WORK TASK:
Please answer these questions from the glee club story below.
(a) What did the conductor do once the pianist started playing again?
(b) By how much did the pianist transpose his part?
(c) On what day did the grandfather tell this story?

EXCERPT PROVIDED:
○ ○ ○ ○ ○ ○ ○
He was in a glee club there, and for one concert they had prepared a song which began with a piano accompaniament, then had a long a capella section, and then had another section with piano.
The night of the performance, they began singing the piece and during the a capella section they noticed the conductor was looking more and more nervous as they got closer and closer to the point at which the piano would join in. Finally, they reached that point, the pianist started playing, and the conductor looked very relieved and blew him a kiss.
It had turned out that during the a capella section the singers had gradually gone flat, but that the pianist had detected this and on starting up again played his part transposed a half-tone, bringing him into tune with what the singers were singing at that point.
My grandfather told me this story on Saturday when I visited him for the first time at his retirement home, which is a home specifically for people with Alzheimer's. He's suffered from this for a few years, but it was only a few months ago that my grandmother decided that she was no longer capable of taking care of him and put him in the home. (She was hoping to postpone this another six months, but it just wasn't doable.)
○ ○ ○ ○ ○ ○ ○
RECORDED INFORMATION:
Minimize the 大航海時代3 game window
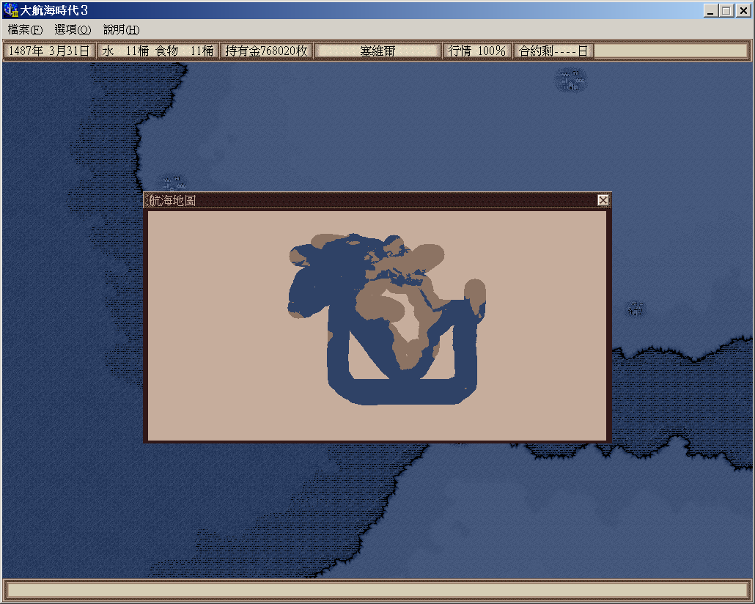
○ ○ ○ ○ ○ ○ ○
SOLUTION FOR THIS EXERCISE:
(a) He looked very relieved and blew the pianist a kiss.
(b) A half-tone.
(c) Saturday.